Lexicon by Max Barry is my BookSpin read for February, another thriller about privacy and identity, this time by way of warring poets who wield language as a weapon to manipulate the mind – no, literally, mind control, not epic rhyme and metaphor.

Speaking of authors called Max, Max Brooks is back this year! Devolution is a found-footagejournal account of a town apparently massacred by Bigfoot. I love how Max Brooks wove first-hand accounts into a history of the zombie apocalypse; I’m very excited to read his next supernatural study.

Along with Lexicon, I’m hoping 2020 is the year I finally read Planetfall by Emma Newman, Dust (aka Pinion) by Elizabeth Bear, and Sourdough by Robin Sloan.

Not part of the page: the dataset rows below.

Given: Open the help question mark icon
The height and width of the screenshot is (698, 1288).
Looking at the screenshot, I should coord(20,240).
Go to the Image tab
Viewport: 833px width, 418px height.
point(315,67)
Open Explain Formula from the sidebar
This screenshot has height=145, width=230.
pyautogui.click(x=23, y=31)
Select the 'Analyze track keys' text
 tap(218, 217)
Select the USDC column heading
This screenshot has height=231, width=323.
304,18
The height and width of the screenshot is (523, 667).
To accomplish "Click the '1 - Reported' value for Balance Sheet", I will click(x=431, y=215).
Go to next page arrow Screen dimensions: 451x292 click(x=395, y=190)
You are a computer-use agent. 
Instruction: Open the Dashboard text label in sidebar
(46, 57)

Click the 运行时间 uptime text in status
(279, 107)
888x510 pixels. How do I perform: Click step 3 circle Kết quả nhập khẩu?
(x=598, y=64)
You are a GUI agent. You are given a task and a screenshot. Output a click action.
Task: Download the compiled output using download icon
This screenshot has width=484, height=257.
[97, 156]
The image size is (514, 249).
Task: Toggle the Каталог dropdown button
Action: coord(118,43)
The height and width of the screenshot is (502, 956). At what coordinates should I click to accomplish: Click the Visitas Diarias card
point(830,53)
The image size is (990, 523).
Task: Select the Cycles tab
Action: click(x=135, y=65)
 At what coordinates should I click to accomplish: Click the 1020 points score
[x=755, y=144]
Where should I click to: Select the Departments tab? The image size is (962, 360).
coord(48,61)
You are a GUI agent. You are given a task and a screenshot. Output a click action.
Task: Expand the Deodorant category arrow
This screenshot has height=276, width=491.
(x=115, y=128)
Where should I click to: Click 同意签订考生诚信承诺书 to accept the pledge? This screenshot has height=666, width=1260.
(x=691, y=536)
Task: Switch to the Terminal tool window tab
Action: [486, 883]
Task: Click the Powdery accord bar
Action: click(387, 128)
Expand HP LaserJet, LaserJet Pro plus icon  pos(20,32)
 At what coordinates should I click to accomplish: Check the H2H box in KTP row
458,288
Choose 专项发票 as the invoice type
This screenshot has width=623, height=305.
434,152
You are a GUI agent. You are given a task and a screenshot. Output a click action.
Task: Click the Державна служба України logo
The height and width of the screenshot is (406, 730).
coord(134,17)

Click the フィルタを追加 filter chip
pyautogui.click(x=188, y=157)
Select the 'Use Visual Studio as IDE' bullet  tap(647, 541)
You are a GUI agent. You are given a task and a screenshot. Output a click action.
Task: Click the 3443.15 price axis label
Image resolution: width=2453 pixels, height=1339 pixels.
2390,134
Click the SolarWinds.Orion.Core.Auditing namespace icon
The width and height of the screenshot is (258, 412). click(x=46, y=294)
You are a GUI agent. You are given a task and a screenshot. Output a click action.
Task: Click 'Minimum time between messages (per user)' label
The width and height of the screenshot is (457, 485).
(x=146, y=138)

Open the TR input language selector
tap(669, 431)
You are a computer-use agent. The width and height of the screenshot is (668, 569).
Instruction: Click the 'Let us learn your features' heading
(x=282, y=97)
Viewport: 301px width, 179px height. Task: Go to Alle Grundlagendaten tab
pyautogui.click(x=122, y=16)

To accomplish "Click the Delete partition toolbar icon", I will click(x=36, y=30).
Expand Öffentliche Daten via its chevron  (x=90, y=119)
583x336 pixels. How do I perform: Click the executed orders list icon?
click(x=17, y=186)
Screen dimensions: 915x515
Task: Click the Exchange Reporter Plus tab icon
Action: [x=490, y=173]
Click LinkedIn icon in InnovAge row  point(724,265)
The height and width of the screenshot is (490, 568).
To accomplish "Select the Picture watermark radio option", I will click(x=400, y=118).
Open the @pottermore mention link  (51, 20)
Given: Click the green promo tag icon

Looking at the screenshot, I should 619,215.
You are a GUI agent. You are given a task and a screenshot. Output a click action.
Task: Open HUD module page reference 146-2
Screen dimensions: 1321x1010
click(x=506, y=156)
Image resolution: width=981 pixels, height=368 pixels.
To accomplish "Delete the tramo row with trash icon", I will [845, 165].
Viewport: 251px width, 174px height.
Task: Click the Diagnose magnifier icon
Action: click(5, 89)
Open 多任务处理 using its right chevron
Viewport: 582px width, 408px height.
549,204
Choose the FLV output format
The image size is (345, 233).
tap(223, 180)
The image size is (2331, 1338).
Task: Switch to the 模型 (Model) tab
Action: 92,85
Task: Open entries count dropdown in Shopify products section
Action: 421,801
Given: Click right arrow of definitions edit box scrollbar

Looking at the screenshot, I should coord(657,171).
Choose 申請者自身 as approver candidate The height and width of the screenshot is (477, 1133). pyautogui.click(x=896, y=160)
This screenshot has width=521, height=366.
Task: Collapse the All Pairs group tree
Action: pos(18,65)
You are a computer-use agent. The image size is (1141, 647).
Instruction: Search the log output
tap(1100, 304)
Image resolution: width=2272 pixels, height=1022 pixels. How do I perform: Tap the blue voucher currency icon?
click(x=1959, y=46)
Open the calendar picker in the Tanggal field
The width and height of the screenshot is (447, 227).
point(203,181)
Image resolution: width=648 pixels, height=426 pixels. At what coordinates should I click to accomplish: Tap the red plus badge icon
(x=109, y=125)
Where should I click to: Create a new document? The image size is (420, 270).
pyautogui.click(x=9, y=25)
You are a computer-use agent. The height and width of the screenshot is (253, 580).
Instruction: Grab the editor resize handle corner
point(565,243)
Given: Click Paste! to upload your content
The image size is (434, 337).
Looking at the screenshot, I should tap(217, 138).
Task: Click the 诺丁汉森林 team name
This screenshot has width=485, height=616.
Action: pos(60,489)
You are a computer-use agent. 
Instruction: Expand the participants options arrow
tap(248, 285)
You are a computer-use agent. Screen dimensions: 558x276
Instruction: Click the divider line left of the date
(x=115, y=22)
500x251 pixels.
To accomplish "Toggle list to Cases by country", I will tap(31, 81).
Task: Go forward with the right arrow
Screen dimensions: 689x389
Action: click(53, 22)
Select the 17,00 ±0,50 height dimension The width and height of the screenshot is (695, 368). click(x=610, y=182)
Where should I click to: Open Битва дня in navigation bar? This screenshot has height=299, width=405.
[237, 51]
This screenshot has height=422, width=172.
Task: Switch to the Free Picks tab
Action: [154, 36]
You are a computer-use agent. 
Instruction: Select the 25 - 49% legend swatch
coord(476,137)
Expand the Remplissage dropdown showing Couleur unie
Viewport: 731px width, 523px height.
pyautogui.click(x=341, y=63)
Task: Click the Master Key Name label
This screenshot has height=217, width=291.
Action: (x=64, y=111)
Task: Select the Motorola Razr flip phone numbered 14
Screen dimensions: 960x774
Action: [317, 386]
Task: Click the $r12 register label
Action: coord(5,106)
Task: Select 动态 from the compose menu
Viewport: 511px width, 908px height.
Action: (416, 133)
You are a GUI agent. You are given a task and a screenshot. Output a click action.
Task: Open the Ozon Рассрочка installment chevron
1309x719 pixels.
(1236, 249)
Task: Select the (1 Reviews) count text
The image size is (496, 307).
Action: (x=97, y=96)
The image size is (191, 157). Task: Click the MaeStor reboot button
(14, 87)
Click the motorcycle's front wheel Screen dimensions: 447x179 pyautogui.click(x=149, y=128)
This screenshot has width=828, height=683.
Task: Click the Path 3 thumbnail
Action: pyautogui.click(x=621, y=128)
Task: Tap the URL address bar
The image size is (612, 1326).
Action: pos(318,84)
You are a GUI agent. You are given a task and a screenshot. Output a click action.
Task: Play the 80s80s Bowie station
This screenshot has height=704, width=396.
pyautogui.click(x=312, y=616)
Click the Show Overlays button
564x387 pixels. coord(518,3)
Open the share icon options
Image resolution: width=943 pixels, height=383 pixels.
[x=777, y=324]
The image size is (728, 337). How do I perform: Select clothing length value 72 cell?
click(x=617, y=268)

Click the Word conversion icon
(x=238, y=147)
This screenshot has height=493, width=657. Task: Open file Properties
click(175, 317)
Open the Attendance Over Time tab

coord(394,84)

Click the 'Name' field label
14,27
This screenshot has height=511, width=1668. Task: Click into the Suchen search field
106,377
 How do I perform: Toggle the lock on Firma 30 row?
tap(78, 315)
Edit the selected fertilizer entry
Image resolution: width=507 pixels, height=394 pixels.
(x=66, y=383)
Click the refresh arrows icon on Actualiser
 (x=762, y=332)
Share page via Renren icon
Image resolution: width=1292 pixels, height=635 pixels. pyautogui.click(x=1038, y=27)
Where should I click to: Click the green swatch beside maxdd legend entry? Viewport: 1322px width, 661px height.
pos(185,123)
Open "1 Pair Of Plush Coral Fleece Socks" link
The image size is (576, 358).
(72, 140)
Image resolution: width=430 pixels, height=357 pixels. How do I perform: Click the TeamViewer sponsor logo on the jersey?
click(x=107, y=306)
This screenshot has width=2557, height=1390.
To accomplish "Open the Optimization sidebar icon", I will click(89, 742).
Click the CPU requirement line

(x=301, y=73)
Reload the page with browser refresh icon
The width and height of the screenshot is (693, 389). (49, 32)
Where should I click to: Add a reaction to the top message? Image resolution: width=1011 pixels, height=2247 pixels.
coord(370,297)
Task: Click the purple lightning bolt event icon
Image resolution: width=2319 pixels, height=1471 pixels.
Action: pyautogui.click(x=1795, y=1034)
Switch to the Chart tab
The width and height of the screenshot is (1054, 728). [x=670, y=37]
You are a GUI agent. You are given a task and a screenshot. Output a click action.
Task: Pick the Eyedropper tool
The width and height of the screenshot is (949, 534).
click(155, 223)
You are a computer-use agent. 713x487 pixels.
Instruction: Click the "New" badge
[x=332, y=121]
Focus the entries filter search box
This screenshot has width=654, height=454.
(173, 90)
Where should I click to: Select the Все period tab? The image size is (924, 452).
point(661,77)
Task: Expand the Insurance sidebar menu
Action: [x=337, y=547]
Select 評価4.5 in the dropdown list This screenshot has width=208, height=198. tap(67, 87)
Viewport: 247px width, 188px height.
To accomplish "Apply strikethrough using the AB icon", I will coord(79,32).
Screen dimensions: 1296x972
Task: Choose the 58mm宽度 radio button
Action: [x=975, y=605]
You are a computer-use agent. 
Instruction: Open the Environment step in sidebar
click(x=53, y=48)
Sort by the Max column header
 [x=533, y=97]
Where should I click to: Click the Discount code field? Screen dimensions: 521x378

I feel if I ever wanted a purely SF-focused blog concept, ‘two space operas and some sourdough’ sums me pretty well (because we all know bread-making is magic).

I honestly thought this was going to be a tricky topic, but it turns out I have over 100 books that trust to one word to lure you in. Picking just 10 has ended up being surprisingly tricky- and that’s in spite of me being stubborn, so these don’t even have an article!

Do you have any favourite pithy book titles?